- Task
Find the lines below holding the word "input" and copy each of them.

(Collected data)
* * * * * * *
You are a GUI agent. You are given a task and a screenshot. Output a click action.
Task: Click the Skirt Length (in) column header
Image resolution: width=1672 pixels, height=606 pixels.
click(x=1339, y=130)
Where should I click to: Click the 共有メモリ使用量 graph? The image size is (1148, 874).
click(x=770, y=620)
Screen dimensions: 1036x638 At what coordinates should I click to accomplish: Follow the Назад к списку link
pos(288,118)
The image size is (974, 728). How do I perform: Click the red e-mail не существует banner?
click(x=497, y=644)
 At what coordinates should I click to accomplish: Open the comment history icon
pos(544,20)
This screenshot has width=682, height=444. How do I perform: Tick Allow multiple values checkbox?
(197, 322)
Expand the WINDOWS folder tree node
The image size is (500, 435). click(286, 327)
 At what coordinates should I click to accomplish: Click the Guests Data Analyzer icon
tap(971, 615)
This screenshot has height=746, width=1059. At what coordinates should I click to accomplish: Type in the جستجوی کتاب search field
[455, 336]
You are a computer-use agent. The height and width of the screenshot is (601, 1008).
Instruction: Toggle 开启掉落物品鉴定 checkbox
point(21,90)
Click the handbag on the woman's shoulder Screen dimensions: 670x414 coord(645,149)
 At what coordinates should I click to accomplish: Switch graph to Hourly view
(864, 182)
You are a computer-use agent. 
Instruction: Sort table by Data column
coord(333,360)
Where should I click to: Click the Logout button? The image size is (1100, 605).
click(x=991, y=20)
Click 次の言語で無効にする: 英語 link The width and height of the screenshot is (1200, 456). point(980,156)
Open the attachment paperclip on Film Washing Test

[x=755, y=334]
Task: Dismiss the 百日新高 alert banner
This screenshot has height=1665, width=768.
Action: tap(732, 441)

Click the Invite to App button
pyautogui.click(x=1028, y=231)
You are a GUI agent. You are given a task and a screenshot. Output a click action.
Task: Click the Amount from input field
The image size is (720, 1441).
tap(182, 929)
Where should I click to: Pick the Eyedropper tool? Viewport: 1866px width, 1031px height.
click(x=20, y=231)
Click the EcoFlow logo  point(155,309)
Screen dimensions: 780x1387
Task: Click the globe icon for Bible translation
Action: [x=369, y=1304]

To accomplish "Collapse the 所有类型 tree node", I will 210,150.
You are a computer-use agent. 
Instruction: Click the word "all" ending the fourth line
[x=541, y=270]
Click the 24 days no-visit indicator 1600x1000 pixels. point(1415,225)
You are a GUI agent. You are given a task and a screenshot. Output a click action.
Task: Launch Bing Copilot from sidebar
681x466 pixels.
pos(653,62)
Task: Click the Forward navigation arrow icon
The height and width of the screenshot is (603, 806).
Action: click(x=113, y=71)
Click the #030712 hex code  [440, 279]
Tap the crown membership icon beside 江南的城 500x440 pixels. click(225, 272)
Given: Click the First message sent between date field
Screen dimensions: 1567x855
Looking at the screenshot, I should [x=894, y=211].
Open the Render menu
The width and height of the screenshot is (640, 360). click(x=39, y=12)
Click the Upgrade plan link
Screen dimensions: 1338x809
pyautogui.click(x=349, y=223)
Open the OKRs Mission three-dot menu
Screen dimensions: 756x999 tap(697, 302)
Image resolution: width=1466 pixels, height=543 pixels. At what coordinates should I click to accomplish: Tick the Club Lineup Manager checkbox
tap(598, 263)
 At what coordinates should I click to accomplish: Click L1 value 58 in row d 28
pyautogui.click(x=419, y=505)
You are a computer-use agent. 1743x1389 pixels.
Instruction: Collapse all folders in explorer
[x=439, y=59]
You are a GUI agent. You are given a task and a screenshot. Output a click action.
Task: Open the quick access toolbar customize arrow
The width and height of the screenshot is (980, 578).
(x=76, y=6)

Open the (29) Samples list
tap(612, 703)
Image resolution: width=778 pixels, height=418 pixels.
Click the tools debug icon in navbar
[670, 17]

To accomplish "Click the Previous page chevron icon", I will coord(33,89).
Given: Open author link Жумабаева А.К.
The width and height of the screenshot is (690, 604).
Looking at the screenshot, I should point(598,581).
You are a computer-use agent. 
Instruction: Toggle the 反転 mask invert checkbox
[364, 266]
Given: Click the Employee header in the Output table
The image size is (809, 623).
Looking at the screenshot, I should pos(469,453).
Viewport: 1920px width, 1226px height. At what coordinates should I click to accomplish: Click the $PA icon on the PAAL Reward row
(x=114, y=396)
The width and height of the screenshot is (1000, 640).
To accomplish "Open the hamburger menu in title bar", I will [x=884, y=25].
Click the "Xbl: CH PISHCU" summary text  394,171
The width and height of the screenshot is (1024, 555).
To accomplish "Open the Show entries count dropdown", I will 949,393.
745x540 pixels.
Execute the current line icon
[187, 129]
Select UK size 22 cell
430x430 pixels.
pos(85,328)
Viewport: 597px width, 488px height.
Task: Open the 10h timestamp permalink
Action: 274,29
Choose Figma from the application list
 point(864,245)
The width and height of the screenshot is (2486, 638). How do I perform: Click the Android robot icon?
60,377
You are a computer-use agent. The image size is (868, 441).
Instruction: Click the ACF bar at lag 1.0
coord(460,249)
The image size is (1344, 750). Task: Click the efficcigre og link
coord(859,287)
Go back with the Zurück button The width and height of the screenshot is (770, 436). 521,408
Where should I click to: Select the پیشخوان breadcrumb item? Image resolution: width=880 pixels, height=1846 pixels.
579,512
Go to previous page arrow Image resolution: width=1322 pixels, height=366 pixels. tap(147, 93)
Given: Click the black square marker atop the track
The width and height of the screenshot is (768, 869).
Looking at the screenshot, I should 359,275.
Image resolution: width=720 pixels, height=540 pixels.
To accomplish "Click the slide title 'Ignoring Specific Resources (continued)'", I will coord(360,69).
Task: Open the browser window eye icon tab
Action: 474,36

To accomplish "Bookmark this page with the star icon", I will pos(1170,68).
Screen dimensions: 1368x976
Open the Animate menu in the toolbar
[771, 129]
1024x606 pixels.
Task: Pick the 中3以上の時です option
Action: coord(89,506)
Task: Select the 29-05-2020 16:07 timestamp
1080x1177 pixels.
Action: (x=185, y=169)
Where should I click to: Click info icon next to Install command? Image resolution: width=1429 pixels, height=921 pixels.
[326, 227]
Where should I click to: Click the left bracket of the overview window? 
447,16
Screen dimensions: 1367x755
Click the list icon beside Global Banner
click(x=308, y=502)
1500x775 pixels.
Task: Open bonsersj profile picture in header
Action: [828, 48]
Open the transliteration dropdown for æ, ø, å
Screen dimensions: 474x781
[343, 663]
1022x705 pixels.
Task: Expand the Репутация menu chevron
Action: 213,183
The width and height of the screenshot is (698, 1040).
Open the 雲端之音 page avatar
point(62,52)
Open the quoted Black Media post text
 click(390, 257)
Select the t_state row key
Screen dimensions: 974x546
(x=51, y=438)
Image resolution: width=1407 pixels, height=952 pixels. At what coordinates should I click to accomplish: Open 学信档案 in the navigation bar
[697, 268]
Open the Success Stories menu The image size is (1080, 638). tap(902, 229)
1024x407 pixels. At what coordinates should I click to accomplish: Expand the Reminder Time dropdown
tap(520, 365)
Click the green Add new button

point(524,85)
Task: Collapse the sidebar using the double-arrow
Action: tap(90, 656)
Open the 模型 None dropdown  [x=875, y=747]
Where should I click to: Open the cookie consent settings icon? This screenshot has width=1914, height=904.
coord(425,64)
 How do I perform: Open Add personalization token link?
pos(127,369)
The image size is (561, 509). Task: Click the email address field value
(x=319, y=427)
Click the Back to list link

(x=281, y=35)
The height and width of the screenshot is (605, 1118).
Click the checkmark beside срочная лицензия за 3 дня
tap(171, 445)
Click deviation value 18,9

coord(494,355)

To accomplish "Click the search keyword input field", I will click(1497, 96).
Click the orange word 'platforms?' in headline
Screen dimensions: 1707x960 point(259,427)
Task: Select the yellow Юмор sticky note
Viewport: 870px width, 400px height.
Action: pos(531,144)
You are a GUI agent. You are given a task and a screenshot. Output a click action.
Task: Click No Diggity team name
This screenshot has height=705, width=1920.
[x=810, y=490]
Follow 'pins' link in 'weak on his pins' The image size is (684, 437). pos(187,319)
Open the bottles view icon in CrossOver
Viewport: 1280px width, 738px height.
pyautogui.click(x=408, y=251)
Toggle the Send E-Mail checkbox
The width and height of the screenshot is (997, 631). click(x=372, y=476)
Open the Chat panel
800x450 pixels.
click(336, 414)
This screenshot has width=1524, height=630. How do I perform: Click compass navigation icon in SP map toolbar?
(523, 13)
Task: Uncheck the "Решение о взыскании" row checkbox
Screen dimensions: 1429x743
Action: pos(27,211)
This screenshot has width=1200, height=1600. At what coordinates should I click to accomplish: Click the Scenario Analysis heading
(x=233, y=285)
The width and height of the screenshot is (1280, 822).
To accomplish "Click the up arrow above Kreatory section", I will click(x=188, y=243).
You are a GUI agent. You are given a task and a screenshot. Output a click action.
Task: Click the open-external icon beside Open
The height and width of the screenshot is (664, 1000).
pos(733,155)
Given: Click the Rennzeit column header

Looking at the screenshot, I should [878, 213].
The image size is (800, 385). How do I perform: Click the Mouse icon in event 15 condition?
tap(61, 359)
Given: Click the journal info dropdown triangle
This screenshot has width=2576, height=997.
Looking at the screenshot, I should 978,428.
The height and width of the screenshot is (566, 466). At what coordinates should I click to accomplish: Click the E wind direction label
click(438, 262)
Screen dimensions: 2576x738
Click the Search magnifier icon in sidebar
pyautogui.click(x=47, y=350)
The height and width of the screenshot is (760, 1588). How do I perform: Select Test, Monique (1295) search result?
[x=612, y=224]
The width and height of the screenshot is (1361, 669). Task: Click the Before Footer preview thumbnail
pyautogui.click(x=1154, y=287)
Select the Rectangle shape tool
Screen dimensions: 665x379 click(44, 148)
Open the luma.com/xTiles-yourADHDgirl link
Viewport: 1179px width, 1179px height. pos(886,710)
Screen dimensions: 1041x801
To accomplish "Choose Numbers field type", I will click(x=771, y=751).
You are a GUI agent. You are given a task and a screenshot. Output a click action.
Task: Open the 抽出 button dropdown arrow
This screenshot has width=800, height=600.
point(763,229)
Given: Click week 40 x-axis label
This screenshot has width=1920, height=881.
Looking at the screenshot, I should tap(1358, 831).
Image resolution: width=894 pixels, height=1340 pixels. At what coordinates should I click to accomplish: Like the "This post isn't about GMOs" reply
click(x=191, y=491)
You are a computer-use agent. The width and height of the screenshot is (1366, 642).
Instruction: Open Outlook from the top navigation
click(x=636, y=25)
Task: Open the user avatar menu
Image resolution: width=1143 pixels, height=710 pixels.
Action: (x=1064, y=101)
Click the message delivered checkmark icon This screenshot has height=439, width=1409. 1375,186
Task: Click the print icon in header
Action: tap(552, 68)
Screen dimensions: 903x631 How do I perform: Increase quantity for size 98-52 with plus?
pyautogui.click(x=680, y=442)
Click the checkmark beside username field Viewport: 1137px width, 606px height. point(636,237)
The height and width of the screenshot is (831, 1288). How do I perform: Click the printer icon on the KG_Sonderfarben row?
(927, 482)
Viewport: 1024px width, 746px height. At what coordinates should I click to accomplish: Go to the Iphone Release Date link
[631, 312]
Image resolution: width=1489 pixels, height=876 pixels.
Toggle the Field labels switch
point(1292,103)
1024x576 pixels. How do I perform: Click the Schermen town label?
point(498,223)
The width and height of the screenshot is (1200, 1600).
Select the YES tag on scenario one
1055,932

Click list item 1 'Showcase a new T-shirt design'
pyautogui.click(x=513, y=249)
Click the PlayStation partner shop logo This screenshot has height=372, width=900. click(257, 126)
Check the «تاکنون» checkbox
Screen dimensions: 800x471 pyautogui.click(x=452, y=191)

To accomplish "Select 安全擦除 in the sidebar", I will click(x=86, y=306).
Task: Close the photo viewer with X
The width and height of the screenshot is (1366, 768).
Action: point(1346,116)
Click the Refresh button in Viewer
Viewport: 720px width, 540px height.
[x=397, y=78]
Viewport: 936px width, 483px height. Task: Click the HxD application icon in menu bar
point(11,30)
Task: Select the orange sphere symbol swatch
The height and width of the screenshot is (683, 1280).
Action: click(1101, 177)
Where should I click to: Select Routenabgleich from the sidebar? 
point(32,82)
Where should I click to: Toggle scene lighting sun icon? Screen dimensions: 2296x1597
* * * * * * *
- Result of this task
Task: Click the Amount from input field
To accomplish "Click the search keyword input field", I will click(1497, 96).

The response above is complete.